Cook the egg yolks in the microwave.
Sieve the icing sugar with the flour, starsh and cooked egg yolks.
Combine all the ingredients together in a kitchen mixer fitted with thje paddle attachment without kneading too much.
Bake at 160*C for 10-12 min

Lady Finger Sponge

ingredients preparation
  • 1200g
    egg whites
  • 100g
    sugar
  • 800g
    egg yolks
  • 1000g
    flour
  • 5g
    egg white powder

Sieve the starch and flour together.
Whip the lukewarm egg whites with the caster sugar to a soft peaks meringue,
Pour in the egg yolks.
Delicately fold in the powders, Bake at 190*C for 12min

 

Coffee cremeux

ingredients preparation
  • 250g
    milk
  • 250g
    cream
  • 100g
    Roasted Coffee Beans
  • 110g
    egg yolks
  • 50g
    sugar
  • 180g
    CHM-Q41ALUN
  • 6g
    gelatin
  • 150g
    butter

Infuse the toasted coffee beans in the hot milk and cream for about 10min,
Strain through and complete to the initial weights.
Add egg yolks and sugar and cook to 85’C
Stir the gelatine and pour over the milk chocolate.
Mix with a hand blender, at 40*, add in the butter and mix again.

Coffee Syrup

ingredients preparation
  • 2500g
    water
  • 1250g
    sugar
  • 800g
    ground coffee

Boil water and sugar, pour over the ground coffee, leave infuse overnight, strain the next day.

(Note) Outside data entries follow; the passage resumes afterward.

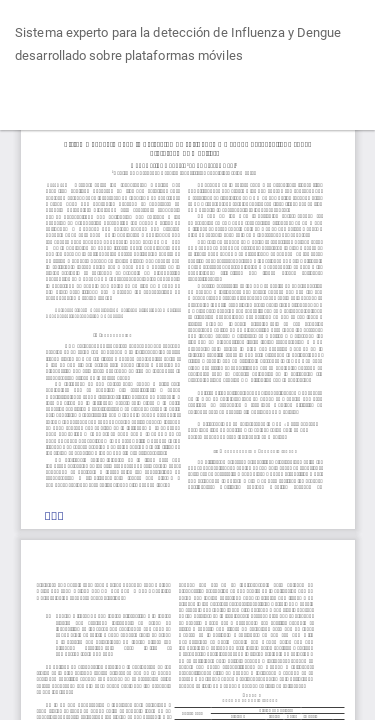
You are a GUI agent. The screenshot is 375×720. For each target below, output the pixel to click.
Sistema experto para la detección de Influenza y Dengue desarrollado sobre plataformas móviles (178, 44)
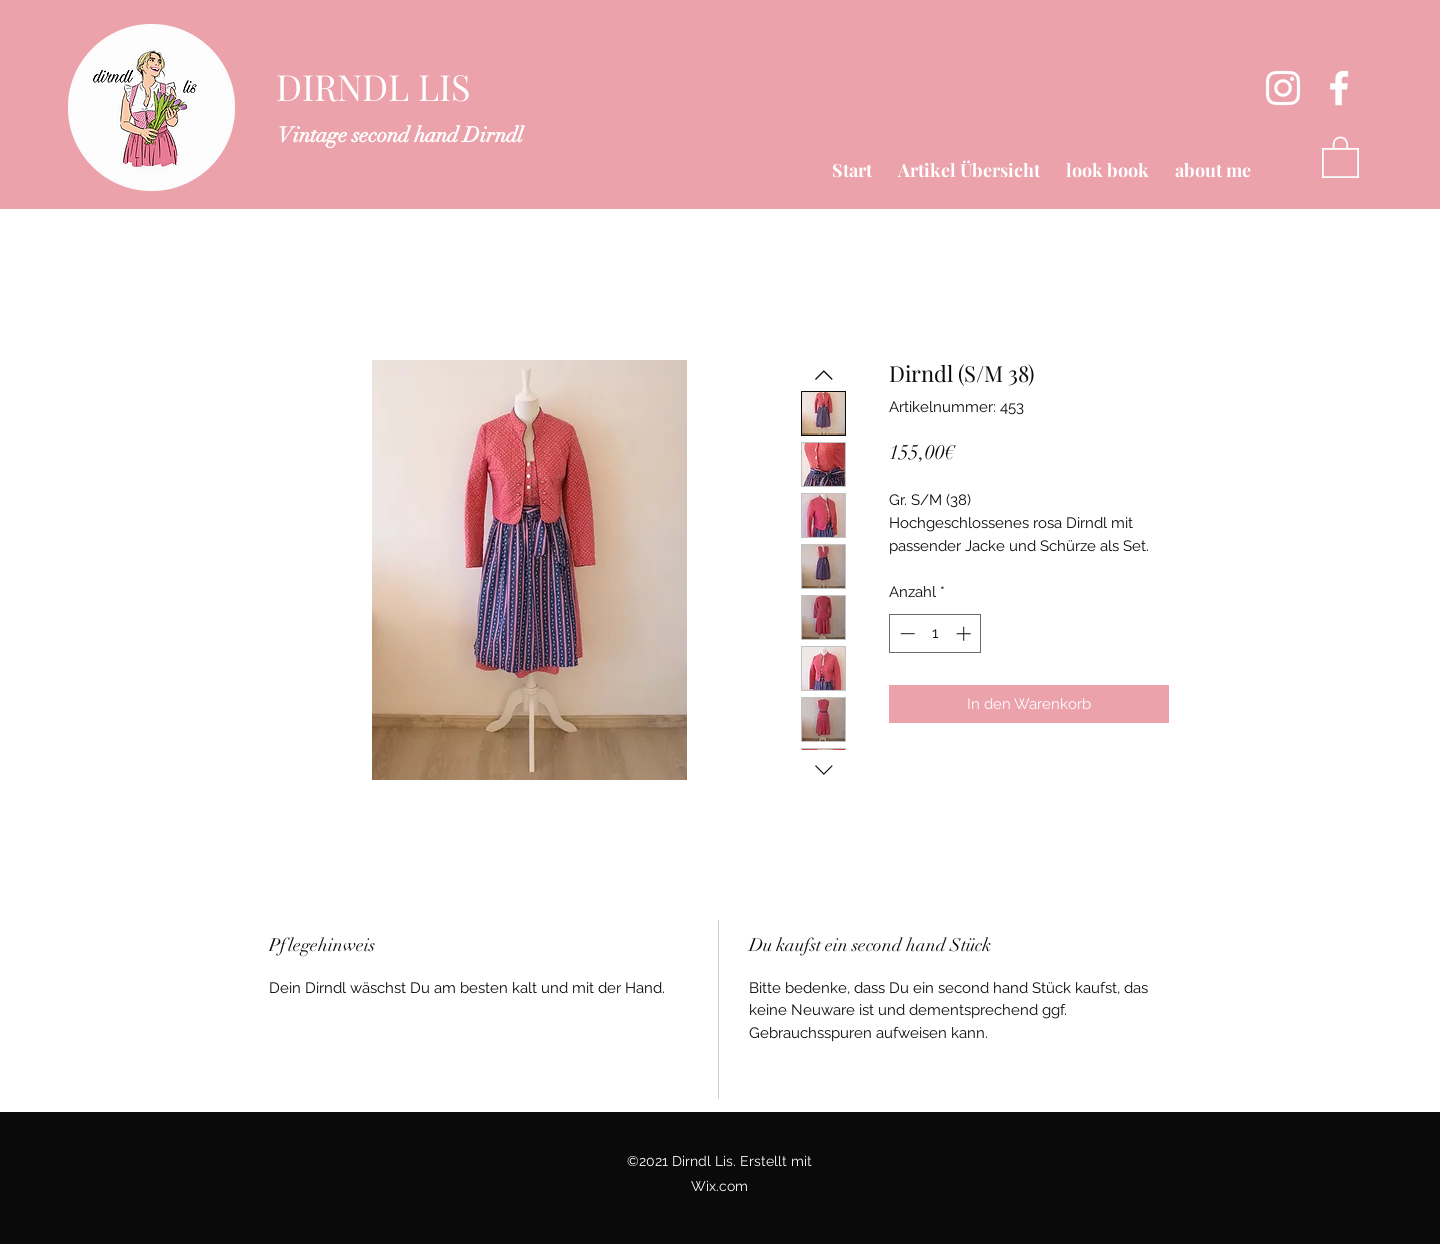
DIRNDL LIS (373, 86)
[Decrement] (905, 633)
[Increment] (965, 633)
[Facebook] (1339, 88)
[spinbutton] (935, 633)
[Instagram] (1283, 88)
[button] (1340, 156)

Mascarpone Chantilly cream

ingredients preparation
  • 1500g
    cream
  • 1500g
    mascarpone
  • 300g
    icing sugar

Combine all the ingredients together, Mix with a hand blender and store at 4*C
Whip with a whisk as required.

Muscovado jelly

ingredients preparation
  • 100g
    Dark muscovado sugar
  • 100g
    water
  • 200g
    neutral gel
  • 6g
    gelatin leaves

Bring the water with the sugar and glaze to the boil.
Stir in the gelatin.

Finishing

Grate chocolate over and sprinkle with cocoa powder and snow icing.